BEGINNINGS OF SETTLEMENT

The reopening of the Muscoda post office, about 1850, synchronizes with the first movement of pioneer farmers into the good lands tributary to that place. A number of tracts of land were purchased by actual settlers in this and adjoining townships in the years 1849 to 1851. Indeed, Conrad Kircher’s purchase dates from 1847. Charles Miller and Emanuel Dunston bought land in 1849; Isaac Dale and Moses Manlove in 1851. We know also that the Moore family owned land at Muscoda as early as 1851. Across the river, in township 9-1 W, Robert Galloway, William Pickering, William and Andrew Miller, and two or three others bought in 1849; several in 1850; and a few others before 1854, when the great rush came.

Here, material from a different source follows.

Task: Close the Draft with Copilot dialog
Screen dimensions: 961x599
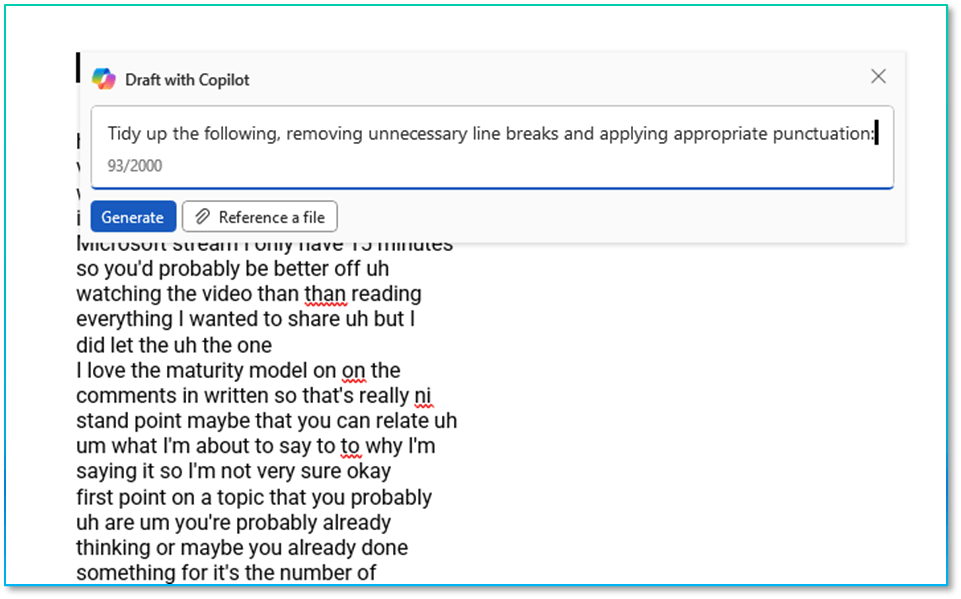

A similar story can be told for township 9-1 E (now Orion) where J. H. Schuermann and Daniel Mainwaring (settlers) bought lands in 1849; Albert C. Dooley in 1850; and Jacob Roggy in 1851. One of the purchasers of 1848, John H. Siegrist, was probably the earliest actual settler in the township. A half dozen families bought in township 8-1 E as early as 1849; and a few others were added before 1854. A very few settlers were to be found in township 7-1 W prior to 1854, and while there were a good many settlers and miners in township 7-1 E, the greater part of that township was served from Highland where a post office was established as early at least as 1847 and where there was much lead mining activity, and from Blue River which had a post office from 1839. These mining centers doubtless drew their supplies from the steamers unloading at Muscoda, for the road to the river at that point had been open for many years, but settlement was more numerous and local activity much more intense, as revealed by the post office returns. The Highland post office led the Muscoda post office in importance for just about ten years—from 1847 to 1856. With the coming of the railroad, Muscoda drew ahead.